後半の弱い音節が「ブル」か「ベル」か、とかろうじて区別するというのは、非実践的な(日本の教室でしか通用しない)まやかしです。-vel と綴っても弱母音なので、「ベル」どころか「ブル」とさえ聞こえず、むしろ「ボー」と聞こえるかもしれない。「アンビリーバボー」と同様です。
 英語はとにかく強勢のある音節で識別するので、この場合、最初の音節をきちんと発音しないかぎり、英米人に、というより英語の話者には伝わらないでしょう。
 残念ながら、この基礎力は、中学・高校の英語の先生が英語の分かった人だったか、非力をカタカナ英語でごまかしながら授業してる人だったかによって、(あるいは、ラジオ「百万人の英語」で五十嵐先生の音声学を聴いていたかどうかによって)決まってしまうのかもしれません。

 で、安倍内閣の(だれが言い出したのでしょう)「Go to トラベル」政策ですが、すでにトラブル続きです。
a)そもそも英語として、Go to travel ... という表現は自然でしょうか。
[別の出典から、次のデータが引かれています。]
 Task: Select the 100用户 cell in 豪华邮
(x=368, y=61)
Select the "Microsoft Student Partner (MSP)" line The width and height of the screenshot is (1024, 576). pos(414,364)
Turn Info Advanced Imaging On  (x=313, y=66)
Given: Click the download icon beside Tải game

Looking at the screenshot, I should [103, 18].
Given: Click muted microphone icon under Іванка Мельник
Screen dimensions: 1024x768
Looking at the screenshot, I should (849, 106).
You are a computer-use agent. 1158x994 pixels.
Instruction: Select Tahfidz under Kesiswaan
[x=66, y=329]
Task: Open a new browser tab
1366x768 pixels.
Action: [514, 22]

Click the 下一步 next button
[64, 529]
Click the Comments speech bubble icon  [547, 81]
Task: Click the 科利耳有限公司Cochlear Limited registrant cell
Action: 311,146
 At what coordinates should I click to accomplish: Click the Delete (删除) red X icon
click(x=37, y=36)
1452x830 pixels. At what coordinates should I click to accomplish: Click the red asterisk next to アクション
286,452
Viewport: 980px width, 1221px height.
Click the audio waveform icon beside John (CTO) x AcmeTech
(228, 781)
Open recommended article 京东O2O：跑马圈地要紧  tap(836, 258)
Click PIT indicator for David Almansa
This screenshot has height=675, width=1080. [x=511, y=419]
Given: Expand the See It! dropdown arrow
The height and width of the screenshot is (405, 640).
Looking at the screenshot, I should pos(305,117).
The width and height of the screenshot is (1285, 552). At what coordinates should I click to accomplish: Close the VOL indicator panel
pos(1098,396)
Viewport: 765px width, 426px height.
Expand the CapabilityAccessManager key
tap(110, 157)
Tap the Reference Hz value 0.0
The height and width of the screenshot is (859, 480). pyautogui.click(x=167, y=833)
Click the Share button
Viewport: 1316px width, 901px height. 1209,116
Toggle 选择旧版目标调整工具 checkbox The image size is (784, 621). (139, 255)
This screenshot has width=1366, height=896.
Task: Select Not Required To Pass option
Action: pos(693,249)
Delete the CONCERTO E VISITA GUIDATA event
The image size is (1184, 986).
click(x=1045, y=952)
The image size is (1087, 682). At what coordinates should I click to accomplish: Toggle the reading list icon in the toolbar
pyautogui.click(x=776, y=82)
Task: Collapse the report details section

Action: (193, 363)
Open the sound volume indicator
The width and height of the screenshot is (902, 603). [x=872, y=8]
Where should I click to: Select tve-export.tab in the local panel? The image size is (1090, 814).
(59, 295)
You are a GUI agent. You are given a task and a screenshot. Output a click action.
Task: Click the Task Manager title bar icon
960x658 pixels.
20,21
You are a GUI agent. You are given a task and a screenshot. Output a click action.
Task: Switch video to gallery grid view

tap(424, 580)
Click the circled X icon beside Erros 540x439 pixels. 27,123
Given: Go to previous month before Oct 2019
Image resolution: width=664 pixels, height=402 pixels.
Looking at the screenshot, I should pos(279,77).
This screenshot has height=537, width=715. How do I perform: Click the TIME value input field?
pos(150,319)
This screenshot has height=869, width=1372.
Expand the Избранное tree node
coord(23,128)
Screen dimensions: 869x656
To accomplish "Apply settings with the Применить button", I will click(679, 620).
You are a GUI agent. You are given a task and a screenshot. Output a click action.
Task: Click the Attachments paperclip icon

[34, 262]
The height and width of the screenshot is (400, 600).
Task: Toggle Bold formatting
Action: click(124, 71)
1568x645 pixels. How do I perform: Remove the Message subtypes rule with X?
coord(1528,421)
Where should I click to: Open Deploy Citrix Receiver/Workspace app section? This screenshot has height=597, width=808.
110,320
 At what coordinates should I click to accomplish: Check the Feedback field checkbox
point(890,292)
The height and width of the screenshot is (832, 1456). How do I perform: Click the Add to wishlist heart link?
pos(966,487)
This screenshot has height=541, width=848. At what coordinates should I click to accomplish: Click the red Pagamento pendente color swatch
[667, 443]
むしろ、
Go out for a trip / go to the countryside / visit friends / come to town
といった言い回しのほうが普通でしょう。
b)憶測ですが、どこかの大臣室に出入りする役人か「有識者」で英語的センス無しの人の発案かもしれません。
Go という動詞はそもそもどこでもいいから(ここではないどこかへ)行ってしまう/姿を消すという意味合いで用いられます。
だからこそ、Gone with the wind で「風とともにレットは去ってしまった」わけだし、
ケンカ腰で Go! と言えば「失せろ」という意味、
曖昧な顔をして Where can I go? と聞けば「ハバカリはどちらですか」という意味です。
 「Go to トラブル」内閣のゆくえやいかに? あきらかに some trouble(もしや troubles)へと向かっているのでしょう。